Why We Drive: On Freedom, Risk and Taking Back Control
MATTHEW CRAWFORD
(BODLEY HEAD, 368 PP, £20)
Tablet bookshop price £18 • Tel 020 7799 4064
Like most people who live in London, I don’t own a car. And while, like anyone who has watched Steve McQueen in Bullitt or Tom Cruise on one of his impossible missions, I thrill to the idea of handbrake turns and racing changes, I don’t find driving much fun. As of March this year, there were 38.3 million cars licensed for use on UK roads. That’s roughly a car for three out of every four people old enough to drive. Bully for them, though the fact they’re so many means that getting behind the wheel of a car really means getting behind someone else who’s behind the wheel of a car. In Easy Rider, the young Jack Nicholson counsels the titular petrolheads that the squares hate them not because they’re dirty long-hairs, but because they’re free. Try telling that to the guy or gal locked down on the M25 during what we are pleased to call rush hour.

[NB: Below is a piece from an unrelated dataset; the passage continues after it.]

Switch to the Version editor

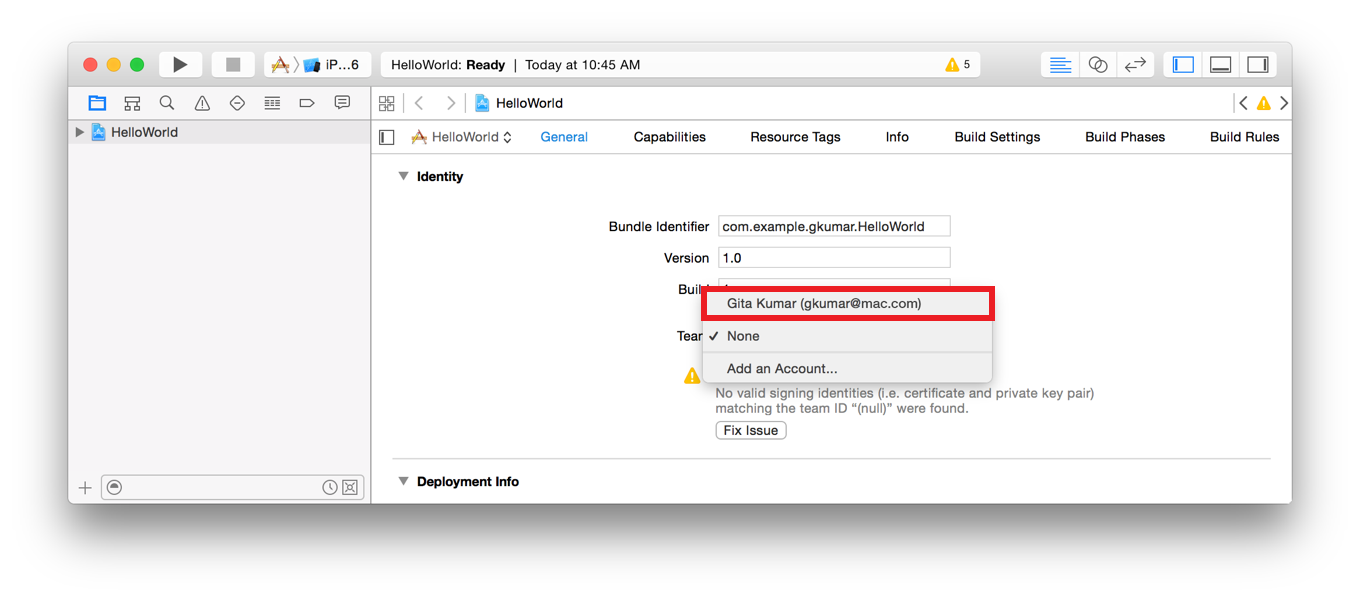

Matthew Crawford is having none of this. A philosophy prof who also runs a motorcycle repair shop, he worries that the trend towards Uber usage and driverless cars means another nail in the coffin of individual responsibility and a boost to the surveillance state. Driving, he argues, is practically the last arena where individual agency obtains. Driverless cars might liberate you from the tedium of the daily commute, but you’re kidding yourself if you think that your new free time won’t be filled with in-car ads and consumer profiling. Freedom is just another prison.